If you’re not so good at writing letters, you might want to adapt mine which I wrote to Somerset County Council today. As well as giving examples of the dangers derived from global sources, which you can use in your letter, I’ve also highlighted local topics of ecological and economical concern – such as the importance of the purity of waters to tourism, and the proven danger of earthquakes from fracking and comparing that to Fukushima… etc. You will have your own local concerns… so you can just substitute them, or cut out those parts altogether. So here goes:
Dear Somerset County Council
I’m writing to ask you not to take David Cameron’s offered financial incentive to councils, to allow in energy companies to explore and mine shale gas, otherwise known as fracking.

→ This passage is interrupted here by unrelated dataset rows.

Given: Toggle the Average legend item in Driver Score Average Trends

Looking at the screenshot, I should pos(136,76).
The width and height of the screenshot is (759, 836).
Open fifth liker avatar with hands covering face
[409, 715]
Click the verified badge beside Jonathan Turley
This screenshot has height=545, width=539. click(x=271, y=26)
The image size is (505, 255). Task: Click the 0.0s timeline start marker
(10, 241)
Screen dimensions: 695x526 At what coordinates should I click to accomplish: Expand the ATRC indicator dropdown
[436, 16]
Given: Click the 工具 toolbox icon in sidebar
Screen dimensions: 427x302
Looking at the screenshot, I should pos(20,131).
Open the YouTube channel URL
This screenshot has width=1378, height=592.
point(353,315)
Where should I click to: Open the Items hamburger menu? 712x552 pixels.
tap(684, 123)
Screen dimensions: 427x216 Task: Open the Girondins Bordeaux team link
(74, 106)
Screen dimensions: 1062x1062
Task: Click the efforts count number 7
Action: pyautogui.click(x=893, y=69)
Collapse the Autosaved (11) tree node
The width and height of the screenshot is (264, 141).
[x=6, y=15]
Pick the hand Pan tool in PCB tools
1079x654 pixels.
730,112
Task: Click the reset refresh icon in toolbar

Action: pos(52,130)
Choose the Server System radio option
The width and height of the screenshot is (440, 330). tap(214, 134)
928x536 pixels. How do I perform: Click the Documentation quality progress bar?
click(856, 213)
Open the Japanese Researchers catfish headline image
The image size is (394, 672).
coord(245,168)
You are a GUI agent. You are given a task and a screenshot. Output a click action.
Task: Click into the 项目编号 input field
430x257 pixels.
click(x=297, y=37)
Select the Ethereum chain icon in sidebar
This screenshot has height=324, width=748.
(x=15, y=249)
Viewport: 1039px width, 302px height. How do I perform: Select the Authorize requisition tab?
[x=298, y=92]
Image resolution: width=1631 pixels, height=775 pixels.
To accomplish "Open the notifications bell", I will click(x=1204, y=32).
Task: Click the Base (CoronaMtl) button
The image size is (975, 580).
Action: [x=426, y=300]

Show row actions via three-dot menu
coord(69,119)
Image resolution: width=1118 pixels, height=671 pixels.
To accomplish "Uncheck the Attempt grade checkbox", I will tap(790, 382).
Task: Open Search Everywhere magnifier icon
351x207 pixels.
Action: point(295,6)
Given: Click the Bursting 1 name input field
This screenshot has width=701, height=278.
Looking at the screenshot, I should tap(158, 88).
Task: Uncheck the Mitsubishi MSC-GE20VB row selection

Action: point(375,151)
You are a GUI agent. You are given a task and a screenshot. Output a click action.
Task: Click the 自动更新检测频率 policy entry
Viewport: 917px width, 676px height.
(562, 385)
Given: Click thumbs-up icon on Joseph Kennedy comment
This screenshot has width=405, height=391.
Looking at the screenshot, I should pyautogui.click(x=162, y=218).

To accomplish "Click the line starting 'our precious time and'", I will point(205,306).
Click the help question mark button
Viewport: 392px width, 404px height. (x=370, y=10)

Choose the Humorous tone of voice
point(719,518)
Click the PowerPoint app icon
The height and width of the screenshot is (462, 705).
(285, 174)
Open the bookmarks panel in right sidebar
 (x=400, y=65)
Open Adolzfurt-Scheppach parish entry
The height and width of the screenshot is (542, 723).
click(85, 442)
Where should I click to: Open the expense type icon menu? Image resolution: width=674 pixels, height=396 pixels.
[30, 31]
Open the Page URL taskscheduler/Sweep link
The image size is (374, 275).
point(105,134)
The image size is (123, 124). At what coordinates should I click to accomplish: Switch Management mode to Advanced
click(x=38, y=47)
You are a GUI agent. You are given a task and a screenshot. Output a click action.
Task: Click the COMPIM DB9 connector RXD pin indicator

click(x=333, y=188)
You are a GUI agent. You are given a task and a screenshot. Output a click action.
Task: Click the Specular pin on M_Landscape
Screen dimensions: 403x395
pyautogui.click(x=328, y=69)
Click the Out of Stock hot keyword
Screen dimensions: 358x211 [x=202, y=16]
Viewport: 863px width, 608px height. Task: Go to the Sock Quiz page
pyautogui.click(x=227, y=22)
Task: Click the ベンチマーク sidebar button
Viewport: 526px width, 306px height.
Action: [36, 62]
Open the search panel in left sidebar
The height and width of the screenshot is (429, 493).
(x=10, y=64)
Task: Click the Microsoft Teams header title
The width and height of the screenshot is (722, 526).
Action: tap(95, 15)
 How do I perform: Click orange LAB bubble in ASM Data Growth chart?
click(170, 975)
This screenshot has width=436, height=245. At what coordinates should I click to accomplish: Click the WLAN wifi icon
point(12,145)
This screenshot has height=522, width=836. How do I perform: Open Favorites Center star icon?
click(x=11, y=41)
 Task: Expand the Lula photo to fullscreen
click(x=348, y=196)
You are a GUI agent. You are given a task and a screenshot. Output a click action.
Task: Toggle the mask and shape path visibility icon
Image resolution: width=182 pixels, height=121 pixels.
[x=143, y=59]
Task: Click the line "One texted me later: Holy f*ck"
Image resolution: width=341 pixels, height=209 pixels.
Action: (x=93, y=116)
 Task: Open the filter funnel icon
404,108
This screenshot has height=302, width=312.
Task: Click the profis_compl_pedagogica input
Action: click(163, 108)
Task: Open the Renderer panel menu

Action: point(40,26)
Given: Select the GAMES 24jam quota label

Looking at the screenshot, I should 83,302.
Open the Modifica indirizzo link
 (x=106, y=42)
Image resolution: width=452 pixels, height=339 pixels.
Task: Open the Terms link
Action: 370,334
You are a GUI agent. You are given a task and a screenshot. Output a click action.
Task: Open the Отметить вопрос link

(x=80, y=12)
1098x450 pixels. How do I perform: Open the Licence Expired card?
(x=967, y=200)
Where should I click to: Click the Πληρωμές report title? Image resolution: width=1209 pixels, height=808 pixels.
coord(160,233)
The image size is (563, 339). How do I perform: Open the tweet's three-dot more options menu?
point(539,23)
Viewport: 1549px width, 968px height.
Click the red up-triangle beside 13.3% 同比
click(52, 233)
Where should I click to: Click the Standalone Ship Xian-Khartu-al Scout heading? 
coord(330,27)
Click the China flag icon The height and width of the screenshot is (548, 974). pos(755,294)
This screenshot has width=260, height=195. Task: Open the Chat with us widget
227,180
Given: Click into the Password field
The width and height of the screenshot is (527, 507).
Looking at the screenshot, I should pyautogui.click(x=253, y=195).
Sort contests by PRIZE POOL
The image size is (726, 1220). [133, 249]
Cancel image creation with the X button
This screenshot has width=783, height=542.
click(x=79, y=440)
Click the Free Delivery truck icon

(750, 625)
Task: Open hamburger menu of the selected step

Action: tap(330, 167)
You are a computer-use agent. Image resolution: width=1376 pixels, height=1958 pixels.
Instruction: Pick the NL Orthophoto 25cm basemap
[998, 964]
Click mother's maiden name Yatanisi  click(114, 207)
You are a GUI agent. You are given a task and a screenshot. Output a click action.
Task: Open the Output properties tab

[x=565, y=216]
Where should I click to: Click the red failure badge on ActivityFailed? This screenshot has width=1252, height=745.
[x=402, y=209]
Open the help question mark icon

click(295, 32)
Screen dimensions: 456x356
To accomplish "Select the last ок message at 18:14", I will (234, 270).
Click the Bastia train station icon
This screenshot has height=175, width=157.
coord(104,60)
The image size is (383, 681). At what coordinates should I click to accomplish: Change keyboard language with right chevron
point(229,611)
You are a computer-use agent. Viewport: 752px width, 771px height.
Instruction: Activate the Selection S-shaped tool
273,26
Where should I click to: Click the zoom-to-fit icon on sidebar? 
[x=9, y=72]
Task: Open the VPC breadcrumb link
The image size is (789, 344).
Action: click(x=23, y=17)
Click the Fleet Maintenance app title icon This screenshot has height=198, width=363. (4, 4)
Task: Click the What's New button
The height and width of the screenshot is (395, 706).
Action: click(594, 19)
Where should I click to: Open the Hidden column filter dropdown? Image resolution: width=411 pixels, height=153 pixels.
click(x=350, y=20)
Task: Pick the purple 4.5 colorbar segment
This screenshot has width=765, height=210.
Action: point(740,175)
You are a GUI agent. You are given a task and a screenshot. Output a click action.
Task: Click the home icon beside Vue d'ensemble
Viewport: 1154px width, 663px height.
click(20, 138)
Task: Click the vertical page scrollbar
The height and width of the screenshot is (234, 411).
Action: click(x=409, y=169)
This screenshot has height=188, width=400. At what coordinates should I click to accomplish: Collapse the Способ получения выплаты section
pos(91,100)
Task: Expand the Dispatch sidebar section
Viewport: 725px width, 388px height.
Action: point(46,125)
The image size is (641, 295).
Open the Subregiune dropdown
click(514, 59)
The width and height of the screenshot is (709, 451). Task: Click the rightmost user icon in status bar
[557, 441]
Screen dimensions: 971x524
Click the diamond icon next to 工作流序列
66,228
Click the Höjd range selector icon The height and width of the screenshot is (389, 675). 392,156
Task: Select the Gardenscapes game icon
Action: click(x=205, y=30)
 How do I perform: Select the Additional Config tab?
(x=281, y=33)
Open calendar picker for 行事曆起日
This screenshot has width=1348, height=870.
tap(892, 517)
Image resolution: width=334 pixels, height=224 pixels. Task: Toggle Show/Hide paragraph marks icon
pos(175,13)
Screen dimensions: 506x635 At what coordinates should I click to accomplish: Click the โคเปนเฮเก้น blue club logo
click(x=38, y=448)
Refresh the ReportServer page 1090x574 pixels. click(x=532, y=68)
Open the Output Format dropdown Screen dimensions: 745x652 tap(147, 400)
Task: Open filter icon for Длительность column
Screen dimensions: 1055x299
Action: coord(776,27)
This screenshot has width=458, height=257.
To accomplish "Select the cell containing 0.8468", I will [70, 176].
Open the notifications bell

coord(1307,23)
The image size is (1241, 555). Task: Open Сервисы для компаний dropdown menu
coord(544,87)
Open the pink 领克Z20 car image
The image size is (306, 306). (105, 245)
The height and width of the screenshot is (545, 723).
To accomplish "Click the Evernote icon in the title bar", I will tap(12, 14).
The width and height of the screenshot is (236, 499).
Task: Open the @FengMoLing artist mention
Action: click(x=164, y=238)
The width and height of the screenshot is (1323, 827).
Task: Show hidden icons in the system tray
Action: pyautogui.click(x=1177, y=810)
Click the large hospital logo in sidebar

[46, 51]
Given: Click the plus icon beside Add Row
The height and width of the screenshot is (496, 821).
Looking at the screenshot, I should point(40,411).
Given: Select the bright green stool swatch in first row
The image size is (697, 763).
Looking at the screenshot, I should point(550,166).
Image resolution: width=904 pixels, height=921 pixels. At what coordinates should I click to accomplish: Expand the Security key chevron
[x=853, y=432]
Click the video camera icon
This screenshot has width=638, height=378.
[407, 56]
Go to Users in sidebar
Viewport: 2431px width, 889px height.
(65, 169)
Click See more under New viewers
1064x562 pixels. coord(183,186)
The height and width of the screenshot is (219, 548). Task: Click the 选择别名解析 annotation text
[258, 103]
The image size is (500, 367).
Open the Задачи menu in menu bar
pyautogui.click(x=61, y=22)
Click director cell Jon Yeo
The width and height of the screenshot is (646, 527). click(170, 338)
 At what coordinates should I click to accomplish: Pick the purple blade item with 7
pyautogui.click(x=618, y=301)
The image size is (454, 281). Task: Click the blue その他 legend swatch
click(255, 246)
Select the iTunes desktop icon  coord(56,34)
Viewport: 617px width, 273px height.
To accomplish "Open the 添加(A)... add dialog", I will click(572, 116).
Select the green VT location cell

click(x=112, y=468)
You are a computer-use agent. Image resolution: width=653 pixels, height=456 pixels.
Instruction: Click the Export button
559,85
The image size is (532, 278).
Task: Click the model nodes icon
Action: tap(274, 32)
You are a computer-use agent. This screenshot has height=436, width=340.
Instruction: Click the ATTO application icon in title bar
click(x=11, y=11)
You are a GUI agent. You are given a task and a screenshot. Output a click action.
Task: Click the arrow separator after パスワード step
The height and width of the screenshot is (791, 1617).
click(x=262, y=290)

I understand that, last September, Mendip Council passed a Lib-Dem motion, but with cross-party support, which resolved to raise the concerns about fracking with the Department of Energy and Climate Change.
Given that concern, probably no explanation is needed from me about why there is a growing consensus that fracking would be ultimately ecologically destructive to the land and waters not just in this part of Somerset, but to the whole of the UK generally. But in case you are considering taking Cameron’s bribe at SCC, here is why I think it would be an act of ecological and economic suicide for this region to allow in the frackers.
I think we need to learn from history; much greater areas of land than this one, like South Queensland in Australia, have been rendered toxic and barren by fracking. There are no regulatory processes in place in the UK to ensure that the same wouldn’t happen here. Because the energy companies are hand-in-glove with the British government, the British public are not being told about the longer-term effects from fracking on the air, water and soil that resulted in not just Australia, but also places like Colorado, Northern Texas, California and Mexico. There is also no evidence in those places that fracking brought the benefits of lower energy bills.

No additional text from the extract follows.